Wednesday, July 6, 2016

Applegate Valley OHV Monitoring Project: Progress made at China Gulch


The closure posted on China Gulch restricts OHV use in the area to reduce disturbance to wildlife, reduce risk of forest fire, and minimize soil erosion.
The Applegate Valley OHV Monitoring Project is a grassroots public lands monitoring project focused on documenting the impact of OHV use in the Siskiyou Mountains. We are a project of the Applegate Neighborhood Network (ANN), Klamath Forest Alliance and the Siskiyou Crest Blog. Last summer we published a detailed Monitoring Report documenting OHV impacts throughout the Applegate River watershed. We monitored both Forest Service and BLM lands, documenting unauthorized, user-created routes that were impacting riparian areas, botanical resources, wildlife, roadless areas, monarch butterfly habitat and other important resource values.

Data listing:
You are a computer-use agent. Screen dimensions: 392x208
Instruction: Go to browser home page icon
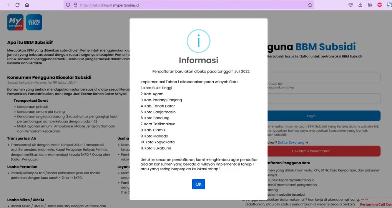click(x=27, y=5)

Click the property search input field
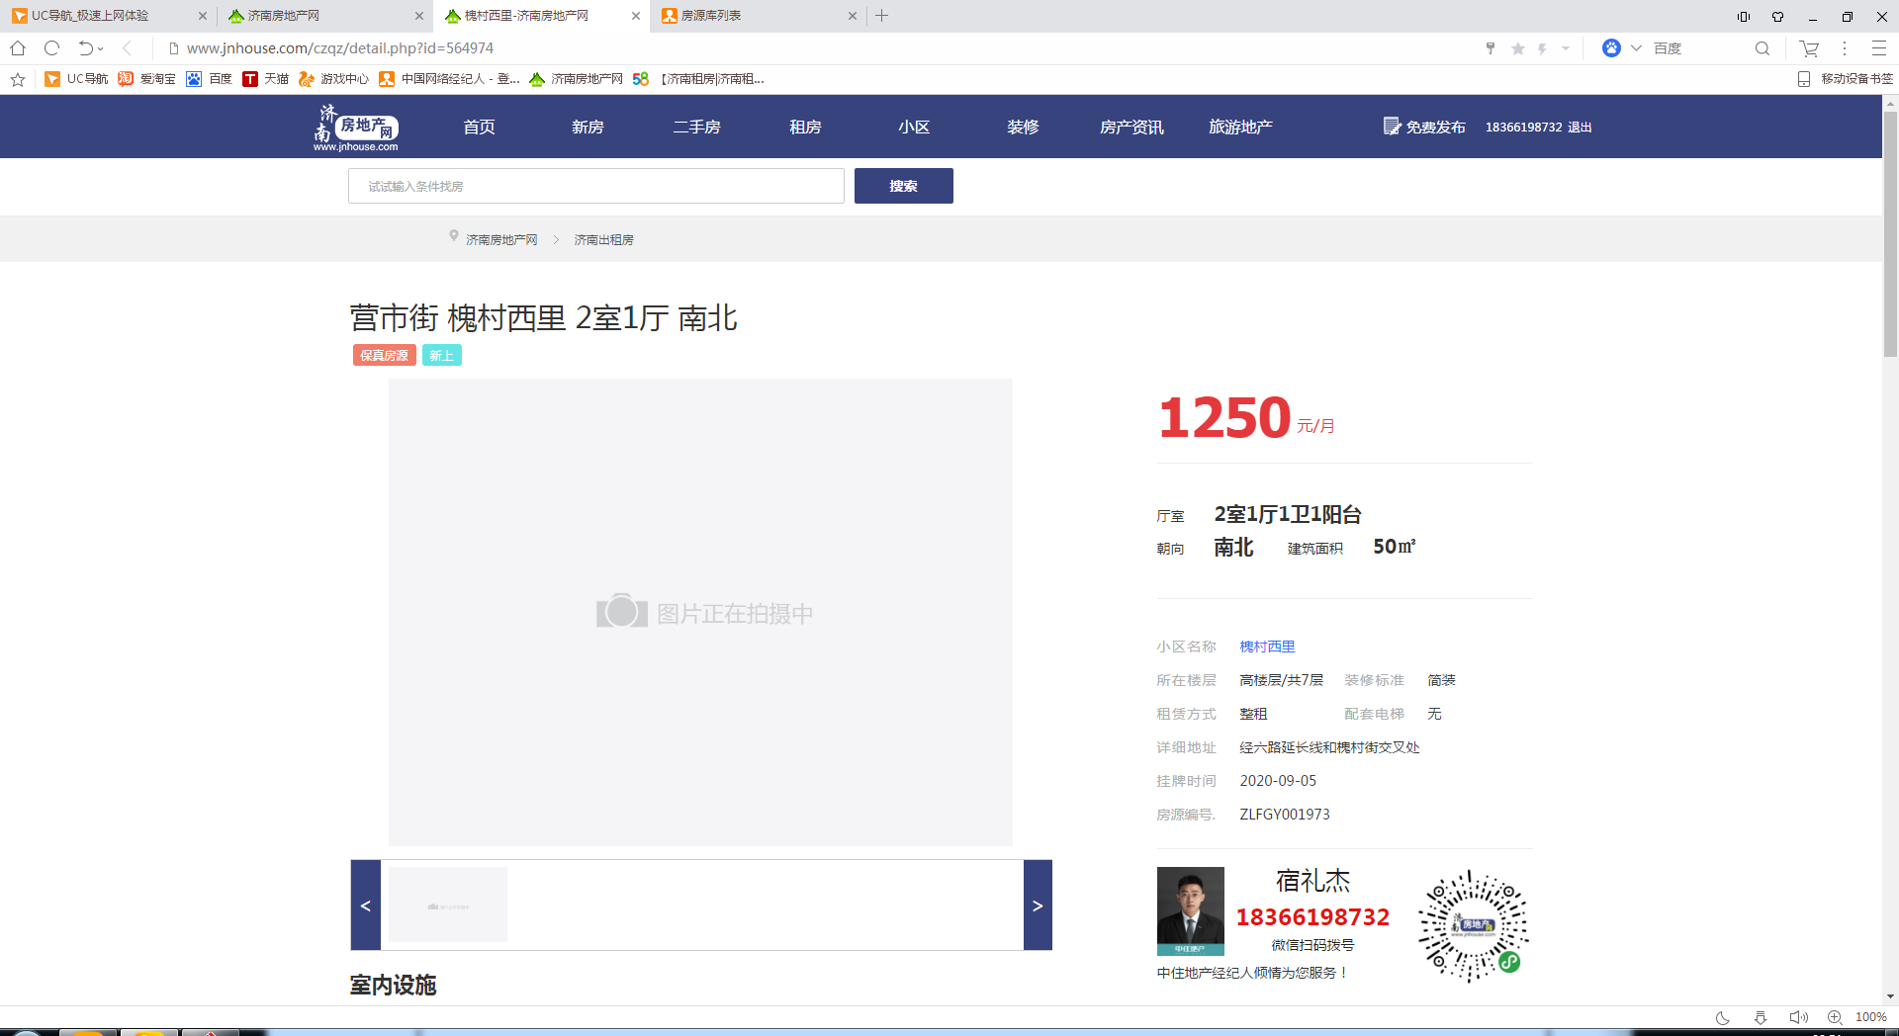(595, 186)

==

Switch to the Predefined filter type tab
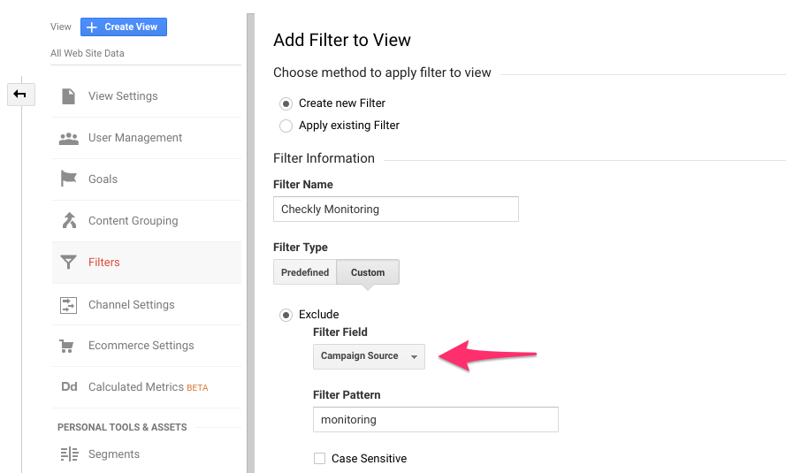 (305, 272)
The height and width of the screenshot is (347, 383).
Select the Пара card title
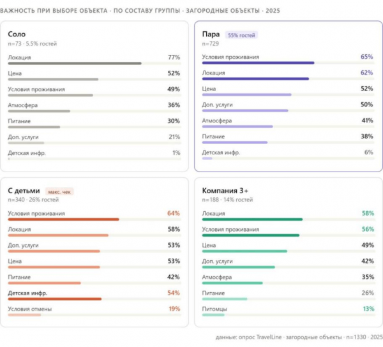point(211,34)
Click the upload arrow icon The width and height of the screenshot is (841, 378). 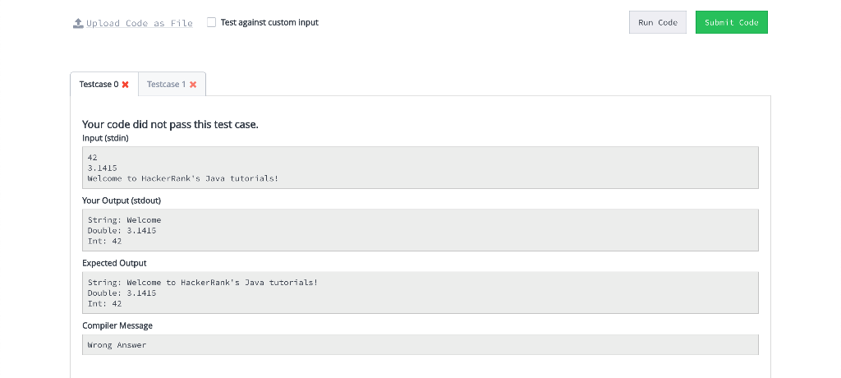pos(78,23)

Aim A:
Please answer these about the post on the Applegate Valley OHV Monitoring Project:
(i) What three aims does the closure posted on China Gulch serve in restricting OHV use?
(ii) The project belongs to which three groups?
(iii) On which two kinds of land did the project do its monitoring?
Aim B: Write the next paragraph of the post on the Applegate Valley OHV Monitoring Project, picking up right after its final sentence.

Exercise result A:
(i) Reducing disturbance to wildlife, reducing the risk of forest fire, and minimizing soil erosion.
(ii) The Applegate Neighborhood Network (ANN), Klamath Forest Alliance and the Siskiyou Crest Blog.
(iii) Forest Service lands and BLM lands.

Exercise result B:
One of the most egregious OHV issues in the Applegate Valley was documented to have been expanding out from the proposed, but still unapproved, John's Peak OHV Emphasis Area. The area lies between the towns of Ruch and Jacksonville, Oregon on the edge of the Wellington Butte Roadless Area. OHV impacts are particularly acute in this area and unauthorized OHV routes are nearly always being developed into new habitats and sensitive areas. 

The China Gulch area northwest of Ruch, Oregon has been extremely hard hit with unauthorized, user-created trails crisscrossing the watershed, carving up meadows with compacted OHV routes, creating erosive hillclimbs, and utilizing seasonal streams as OHV trails. OHV closures and gates are regularly breached to access already heavily degraded OHV routes. 

A Google Earth image of China Gulch Meadows. The user-created OHV routes that are negatively impacting the meadows are very obvious in this image.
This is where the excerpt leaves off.